A Bi-level optimizer for reliability and security assessment of a radial distribution system supported by wind turbine generators and superconducting magnetic energy storages

Abstract

This paper is aimed at improving the reliability and security of radial distribution system supported by wind turbine generators (WTGs) and superconducting magnetic energy storages (SMESs). For reliability indices assessment, the load-oriented indices including energy not supplied (ENS) and average energy not supplied (AENS) as well as the customers-oriented indices including system average interruption duration index (SAIDI), system average interruption frequency index (SAIFI), customer average interruption duration index (CAIDI), and average service unavailability index (ASUI) are evaluated. Network security index (NSI) is also addressed, which refers to the risk level for current flow in the lines prior reaching to extremis. A multi-objective function is composed and formulated in order to simultaneously minimize ENS, SAIFI, SAIDI, ASUI, and NSI as indices which characterize the performance of distribution system using a hybrid approach based on equilibrium optimizer (EO) along with the loss sensitivity factors.
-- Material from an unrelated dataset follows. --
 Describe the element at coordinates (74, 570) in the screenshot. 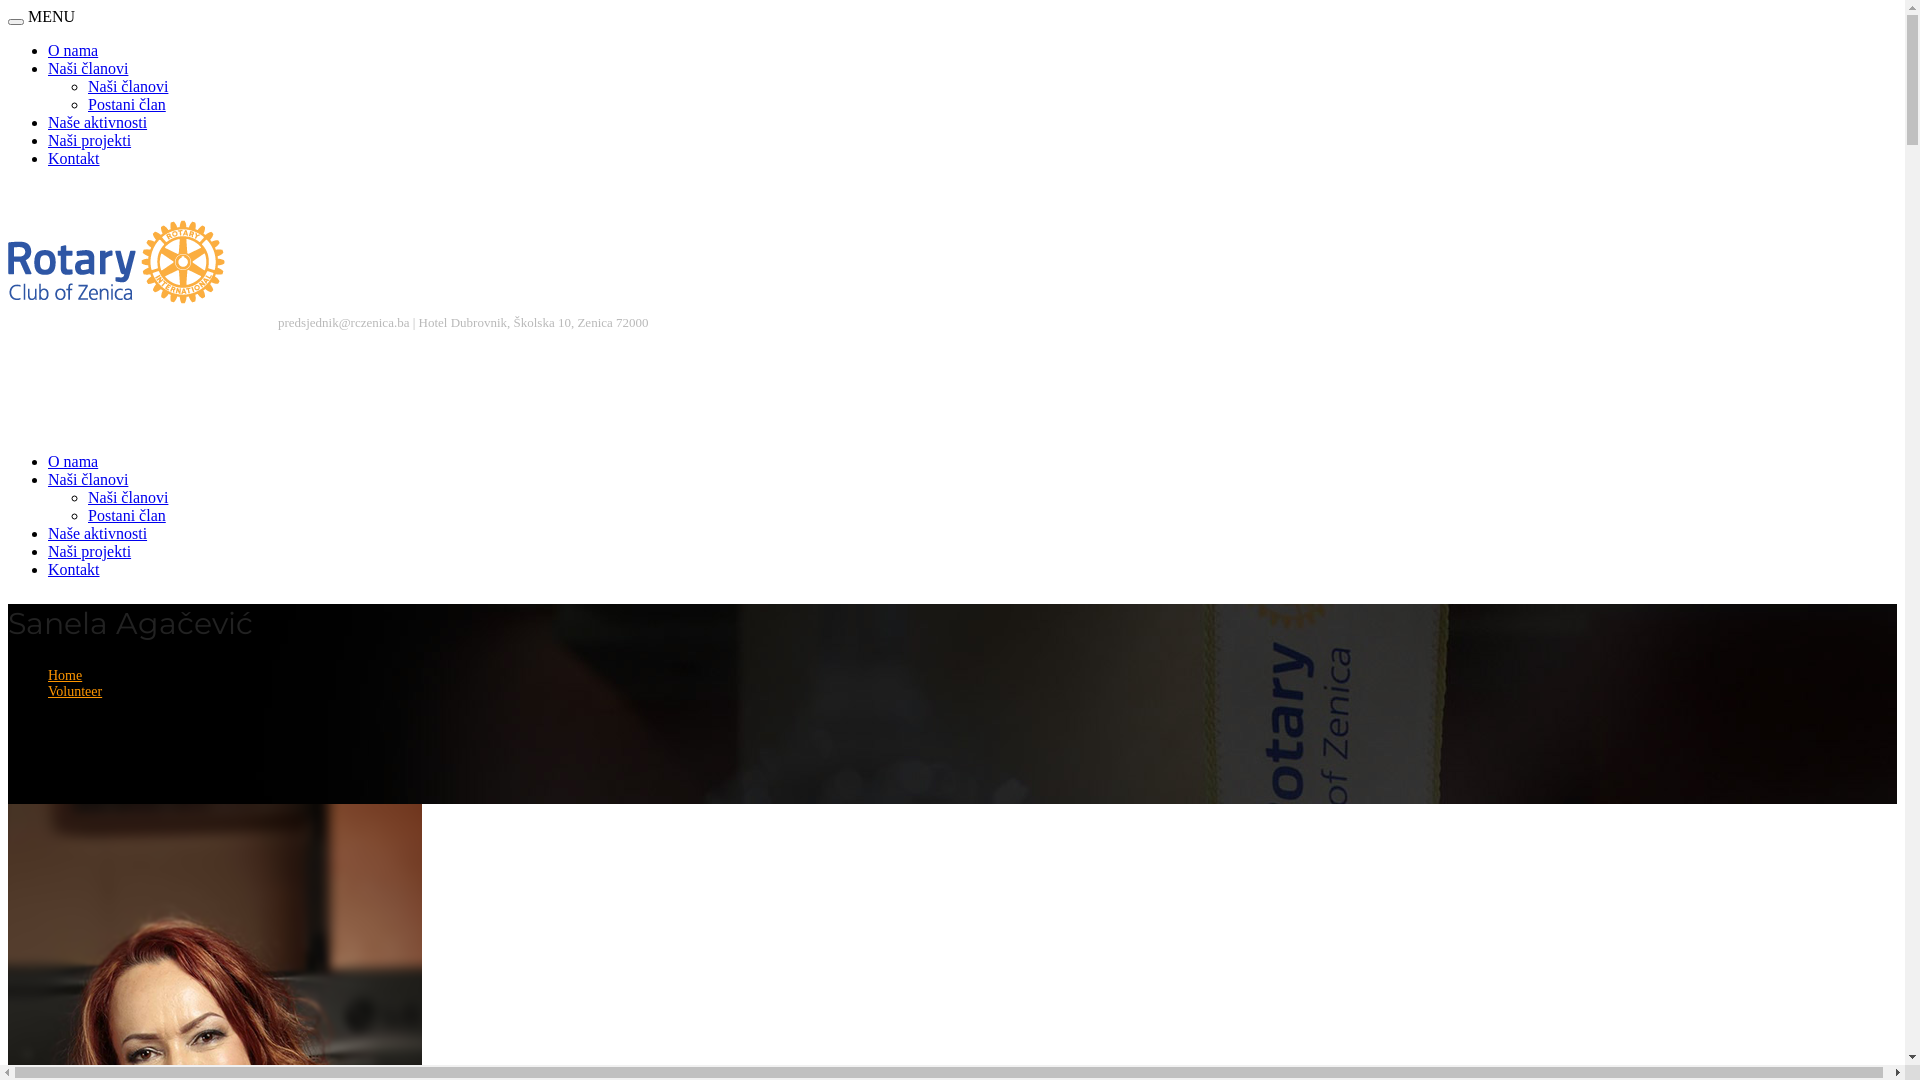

A bi-level optimizer based on the hybrid approach addressing all constraints is applied for simultaneous minimization of reliability and security indices of distribution system. The outer level looks for an optimal sizing and sitting of WTGs and SMESs as well as optimal weighting coefficients whose evaluation is no longer assumed arbitrarily or left to the preferences of the decision maker. The inner level optimizes charging and discharging powers as well as initial state of charge of SMESs. Modeling of feeder's failure rate applying several mathematical functions is considered. The effectiveness of proposed approach is validated on the IEEE 33-bus test system considering commercial, industrial, residential, and mixed time-varying voltage-dependent load models. The performance of the distribution system is also checked as regards the energy loss in feeders, the bus voltage deviation from rated value as well as the voltage stability of the system. For validating the effectiveness of the EO algorithm, the obtained results using the EO algorithm are compared with those predicted by particle swarm optimization (PSO) and genetic algorithm (GA). Moreover, the obtained results display that the bi-level optimization can successfully achieve satisfactory improvement of the reliability and security indices of the distribution system.